*ENTRIES SUPPLIED*.
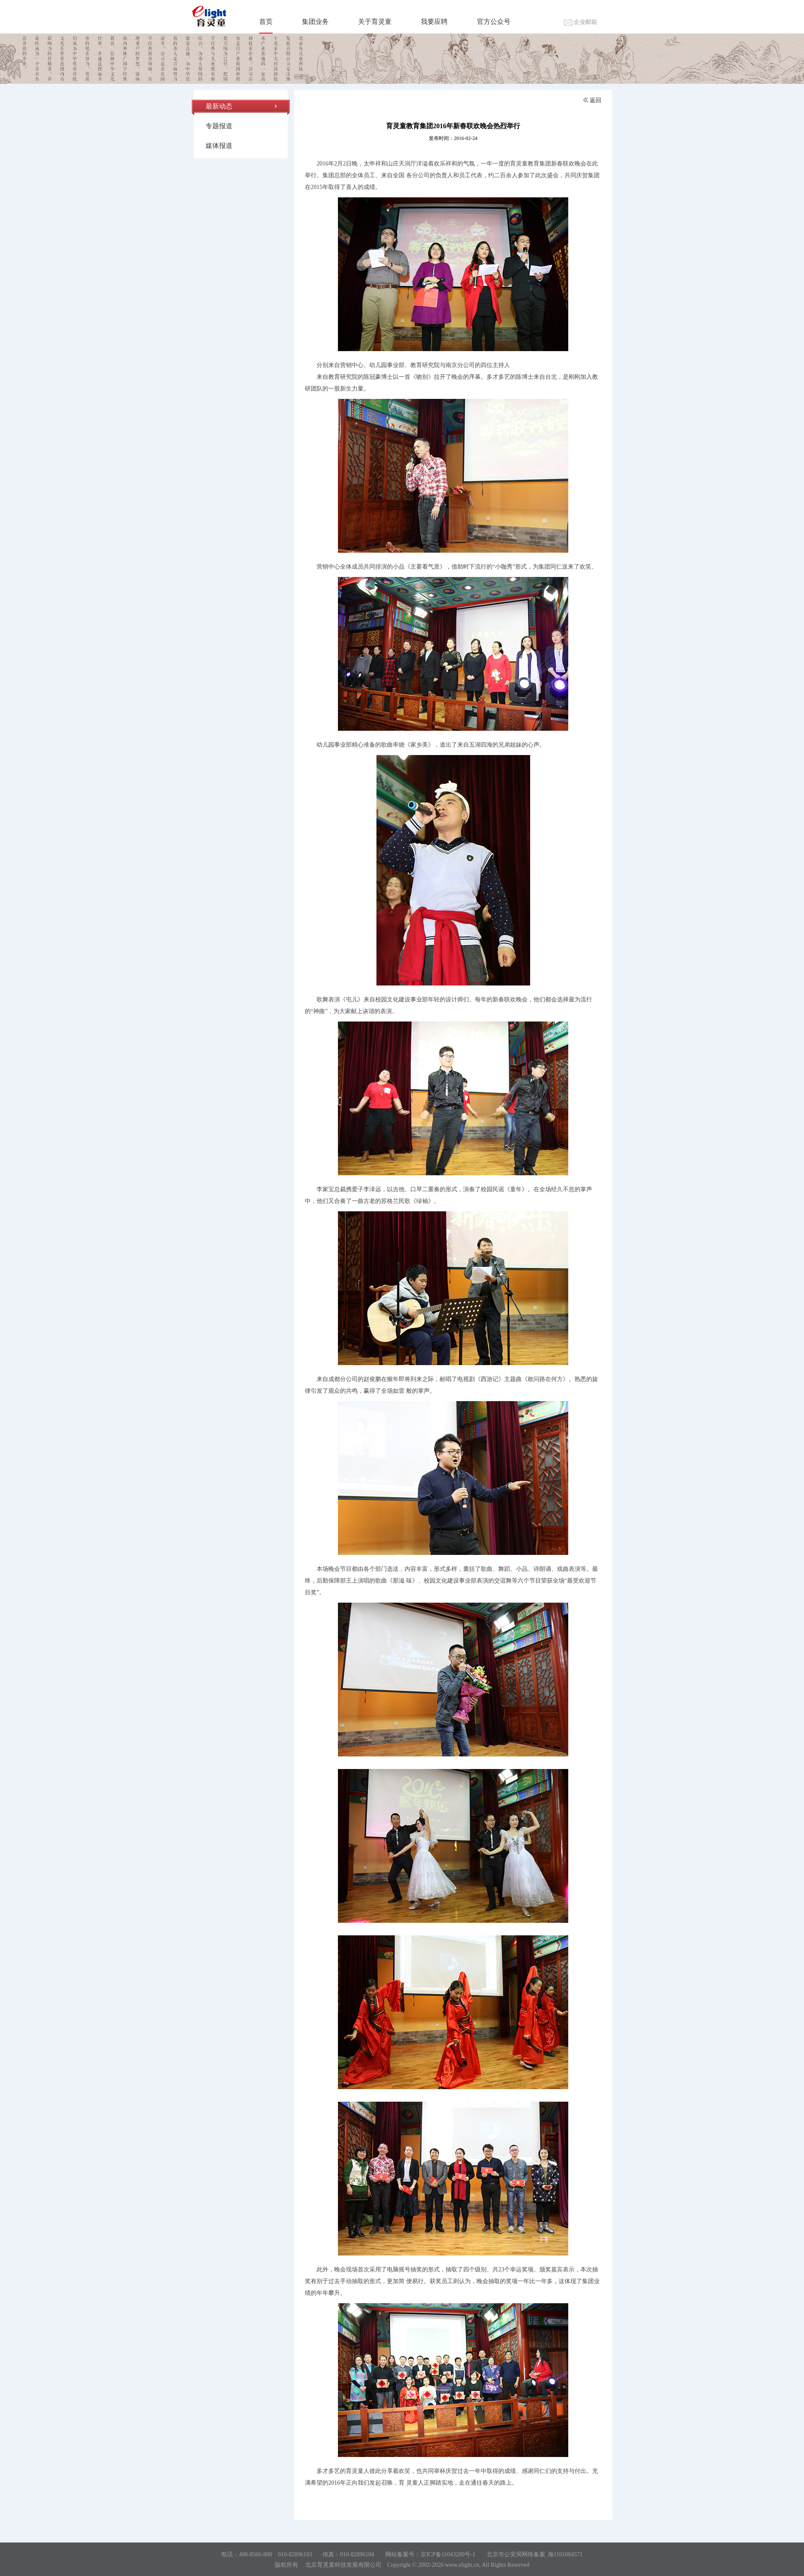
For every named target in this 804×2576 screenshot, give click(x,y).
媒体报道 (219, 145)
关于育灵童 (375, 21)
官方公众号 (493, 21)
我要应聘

*TASK PROMPT*. Rescale every row above, repeating all lines including the requests: multiply each coordinate in the answers by 1.9 and round to whole numbers, with halves going up. Leave the pictures out.

*SOLUTION TO THE EXERCISE*.
For every named target in this 804×2576 screenshot, give click(x,y).
媒体报道 (416, 276)
关于育灵童 (713, 40)
官方公众号 (937, 40)
我要应聘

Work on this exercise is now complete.